Задание 1: Во что, согласно отрывку о Ницше и Шопенгауэре, должна была превратиться воля к жизни?

─── Выбранный отрывок

Вряд ли справедливо судить о таком писателе, как Ницше — столь поэтичном, фрагментарном и незрелом, — как о философе; однако он сам желал, чтобы его судили именно так, и планировал создать систему, которая должна была стать исправлением системы Шопенгауэра. Воля к жизни должна была превратиться в волю к господству; пессимизм, основанный на рефлексии, — в оптимизм, основанный на мужестве; приостановка воли в созерцании должна была уступить место более биологическому объяснению интеллекта и вкуса; наконец, вместо жалости и аскетизма (двух моральных принципов Шопенгауэра) Ницше собирался утвердить долг отстаивать волю любой ценой и быть жестоко, но прекрасно сильным.

Эти пункты расхождения с Шопенгауэром охватывают всю философию Ницше. Я рассмотрю их по порядку, оставив последний для следующей главы.

──────
─── Извлечённые записи

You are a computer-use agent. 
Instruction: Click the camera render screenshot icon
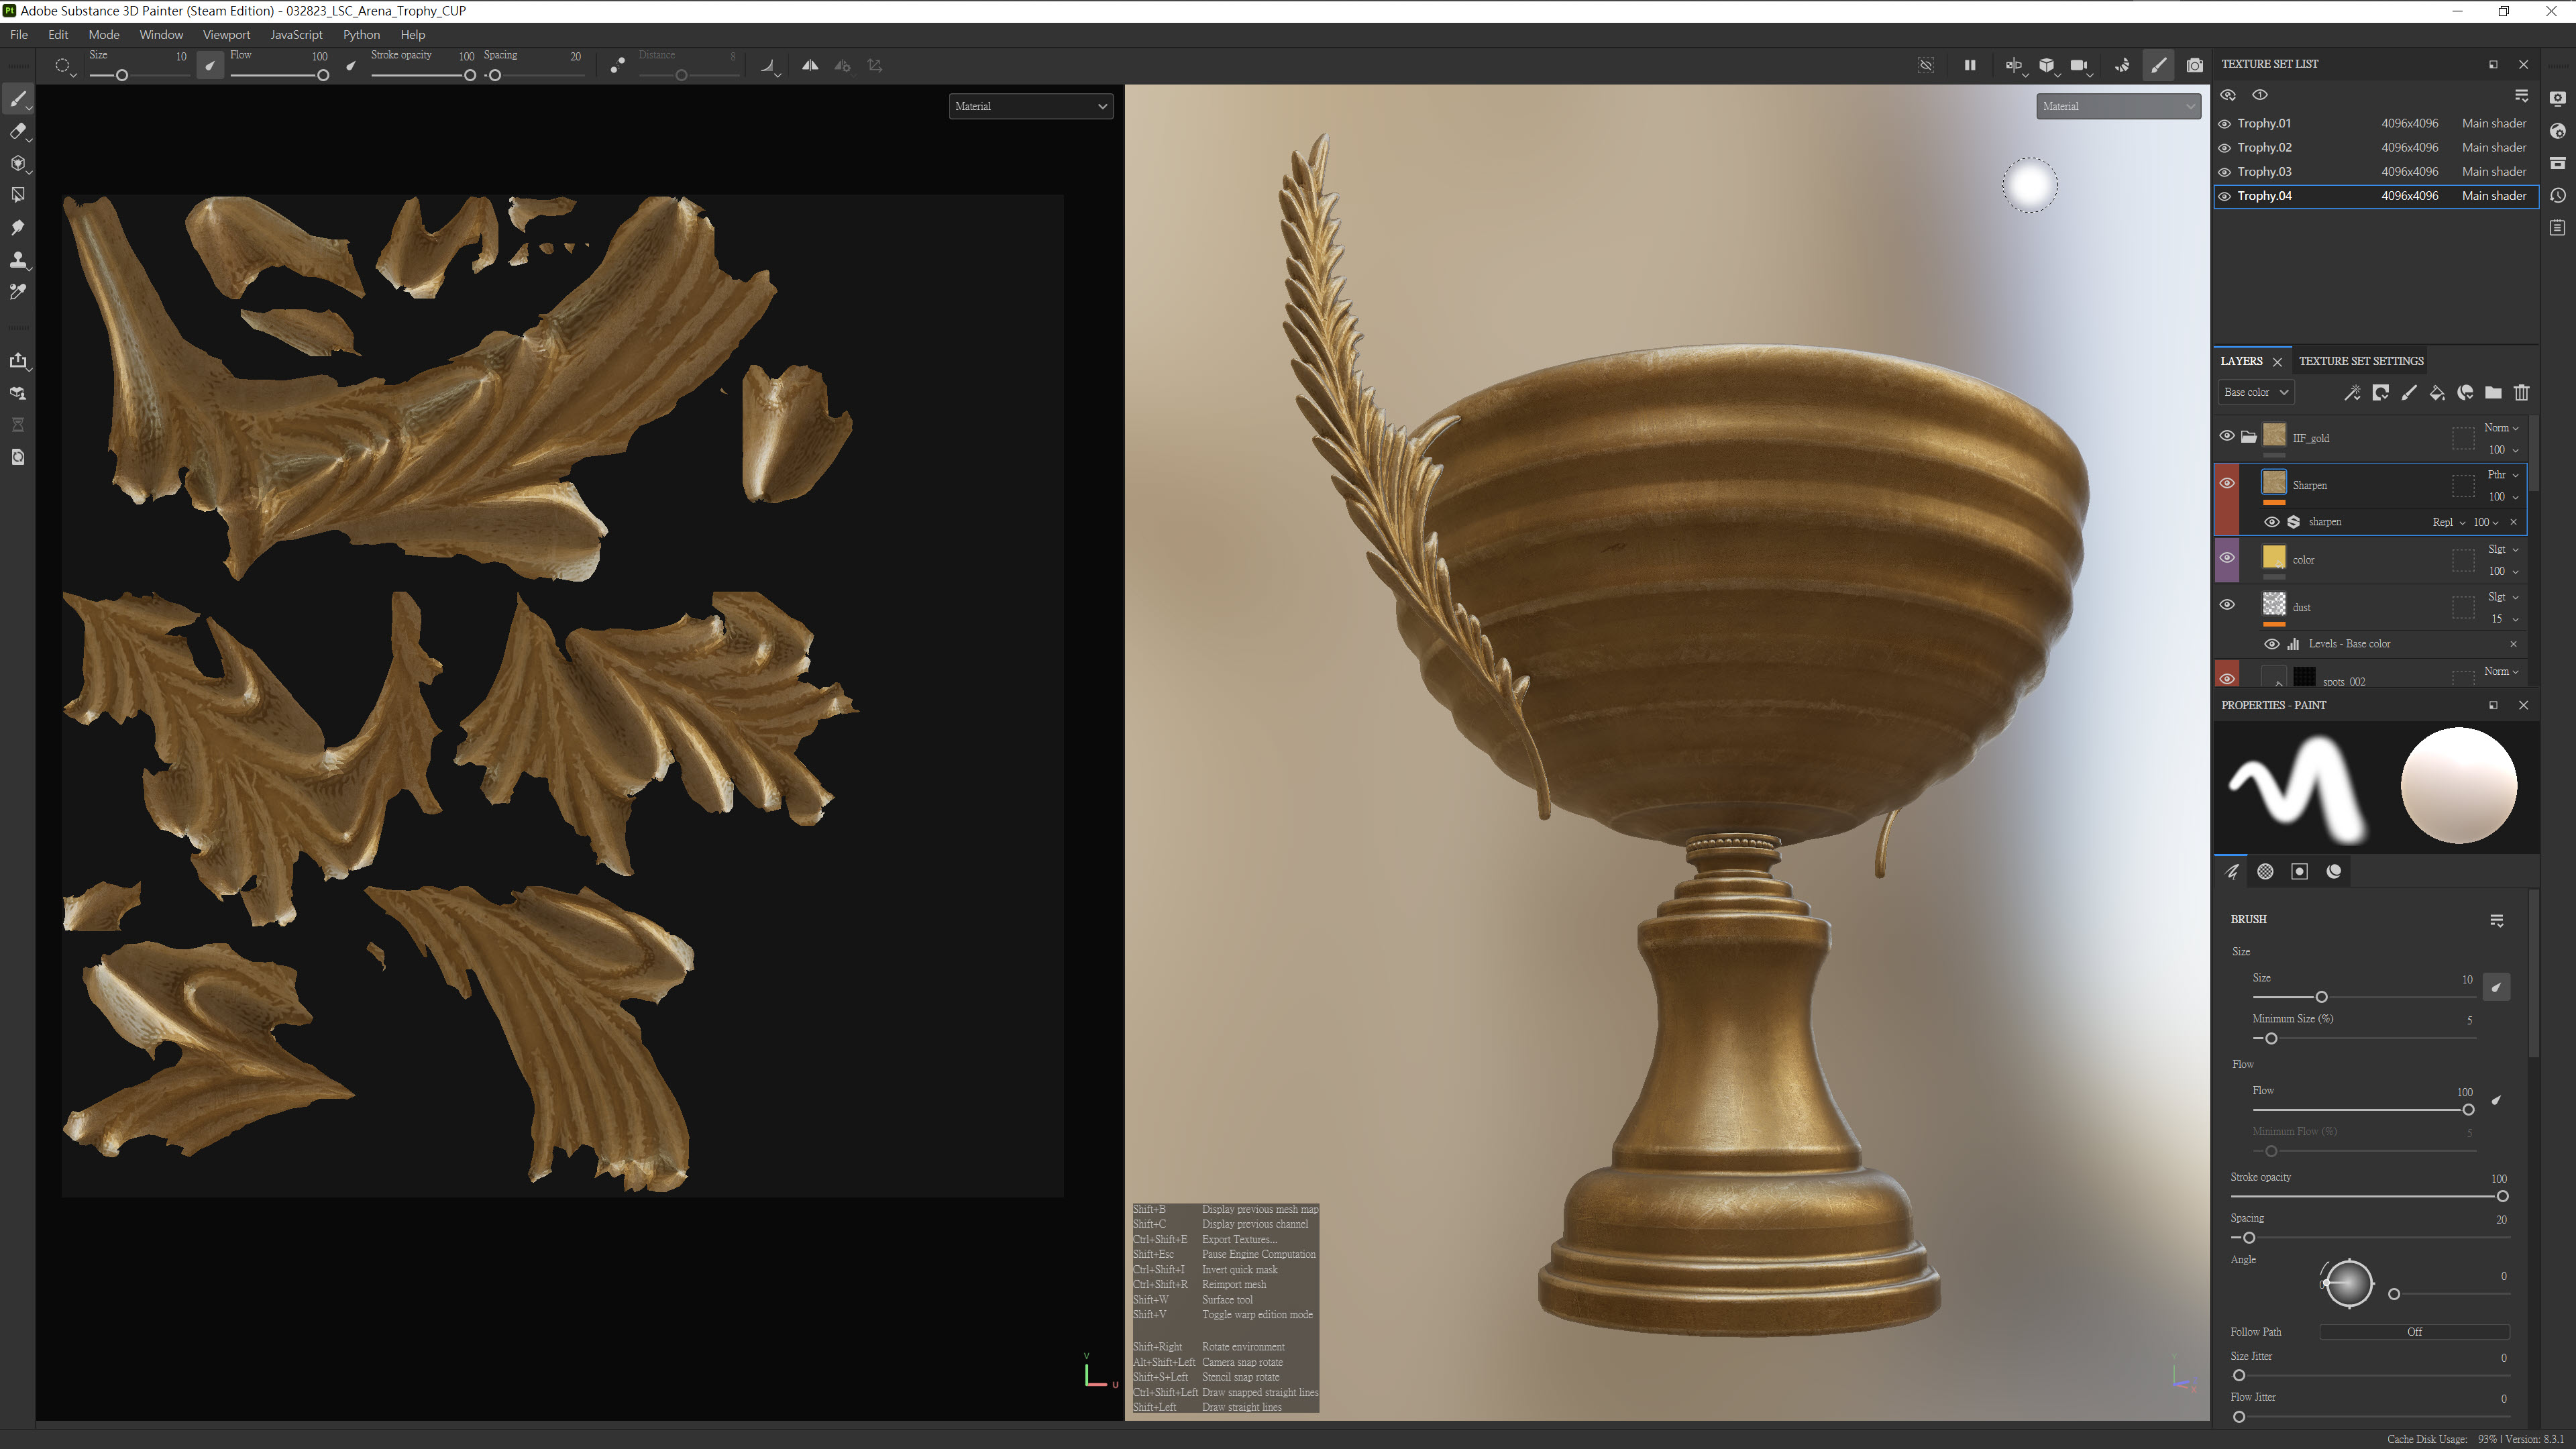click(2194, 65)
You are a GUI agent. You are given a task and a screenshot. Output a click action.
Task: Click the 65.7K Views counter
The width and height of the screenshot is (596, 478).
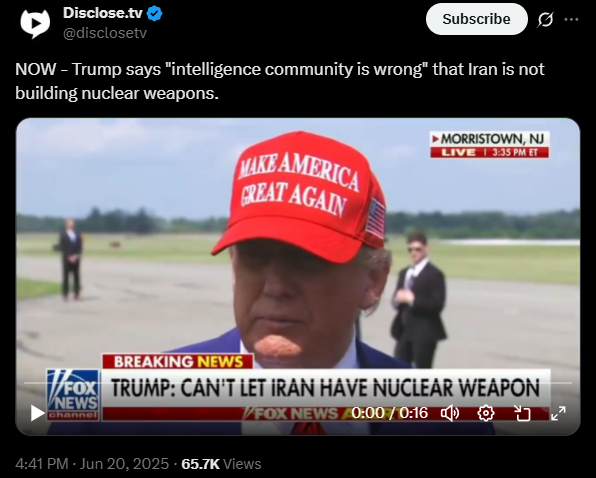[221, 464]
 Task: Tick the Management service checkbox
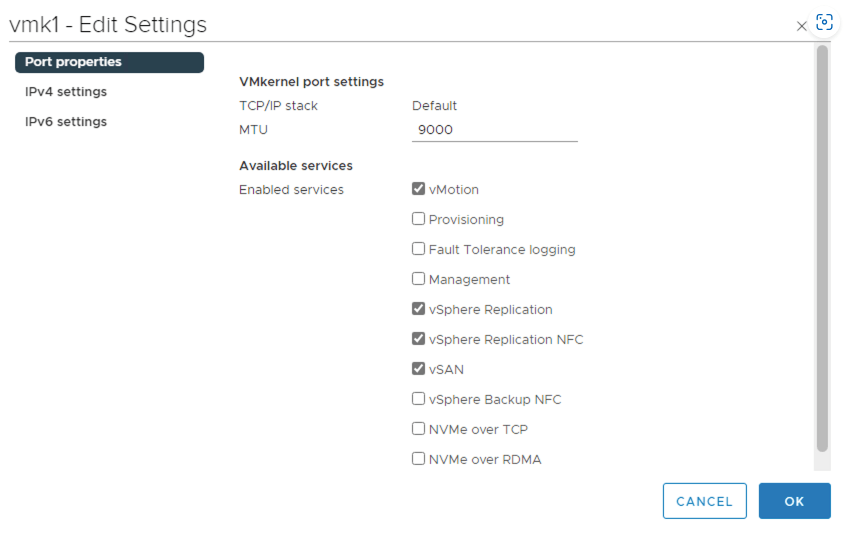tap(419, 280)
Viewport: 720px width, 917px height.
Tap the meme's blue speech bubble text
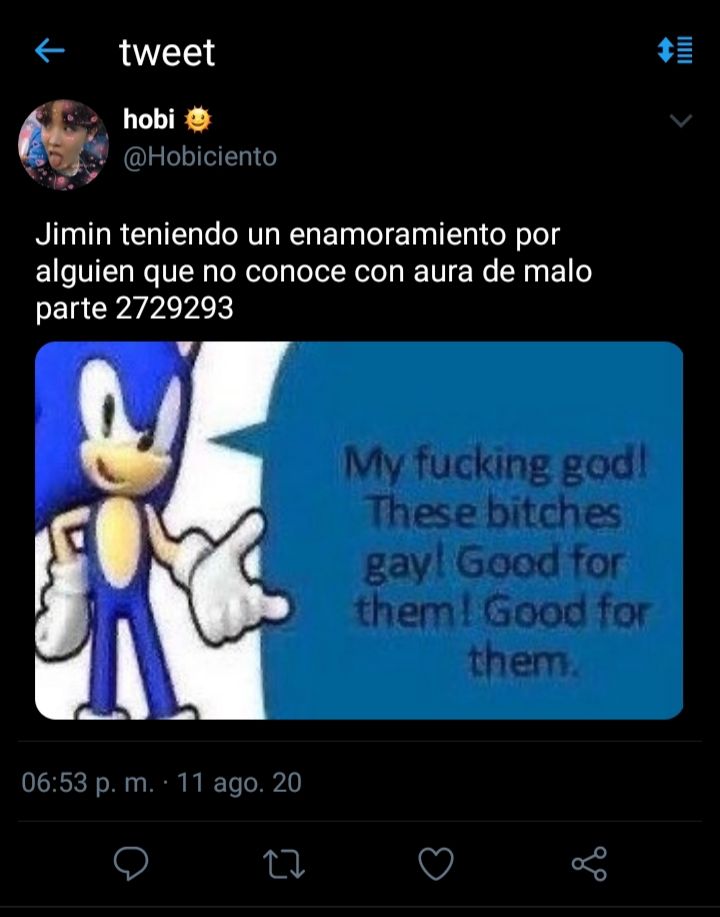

──────

Задание 2: Воспроизведите без изменений строки записей начиная с самой первой и заканчивая строкой, в которой есть «tap(419, 280)», включительно. Изображения в ответ не включайте.

Верный результат 1: В волю к господству.

Верный результат 2:
You are a computer-use agent. 
Instruction: Click the camera render screenshot icon
click(2194, 65)
You are a GUI agent. You are given a task and a screenshot. Output a click action.
Task: Click the 65.7K Views counter
The width and height of the screenshot is (596, 478).
[221, 464]
 Task: Tick the Management service checkbox
tap(419, 280)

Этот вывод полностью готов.